▸ **WORK TO BE COMPLETED**
Could you please output only the lines from the one holding "Viewport: 1200px width, 590px height." through the end of the listing below, exactly as written and without pictures?

▸ **RAW DATA**
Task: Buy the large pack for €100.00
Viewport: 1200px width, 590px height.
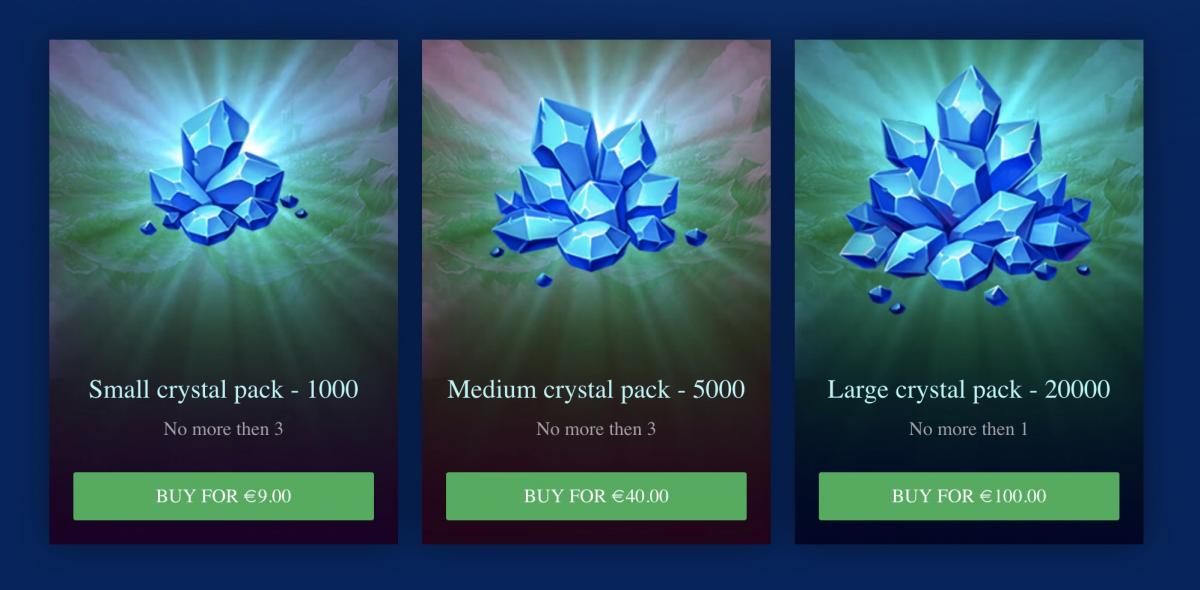Action: [969, 496]
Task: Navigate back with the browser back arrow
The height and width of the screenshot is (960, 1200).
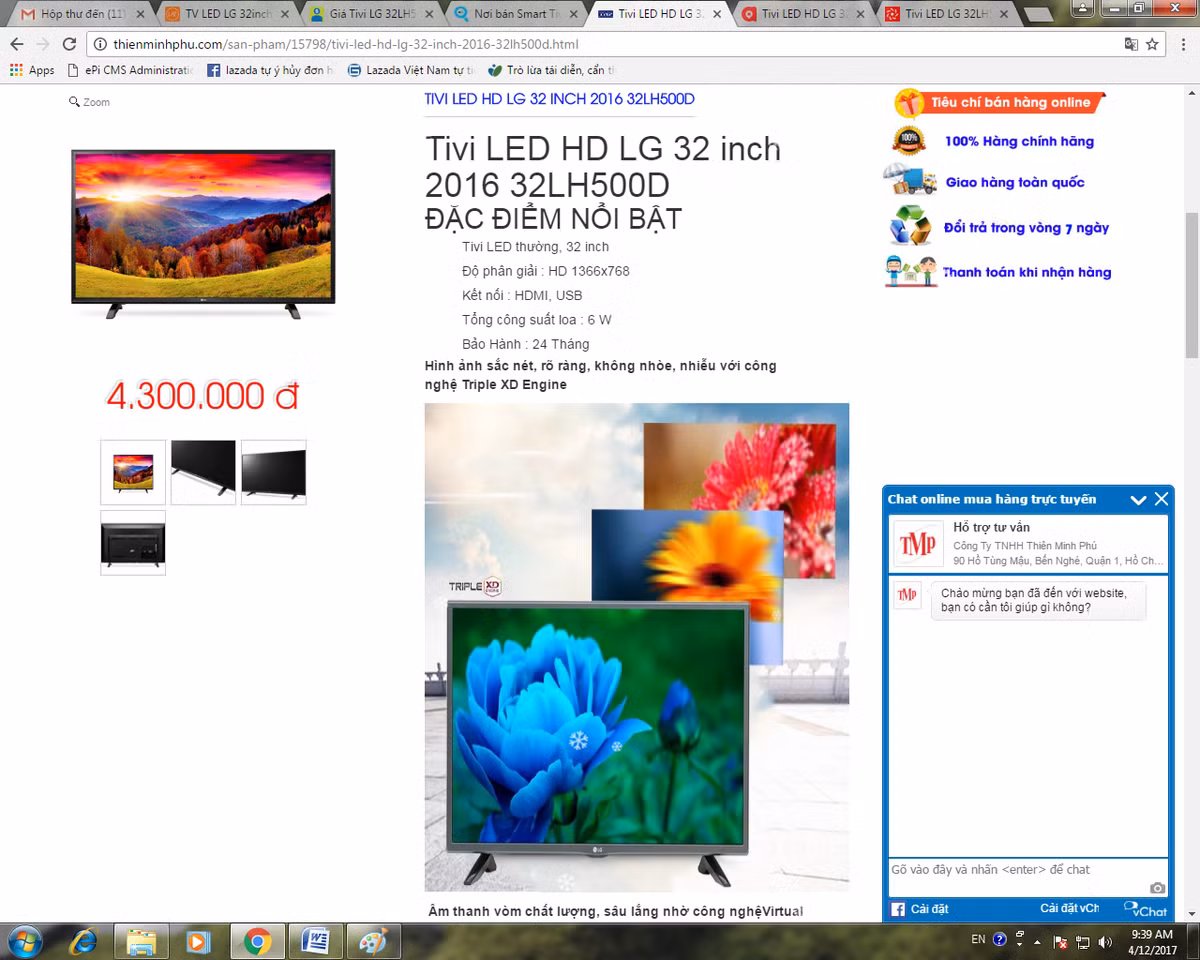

▸ **RESPONSE AREA**
Viewport: 1200px width, 590px height.
Action: [969, 496]
Task: Navigate back with the browser back arrow
The height and width of the screenshot is (960, 1200).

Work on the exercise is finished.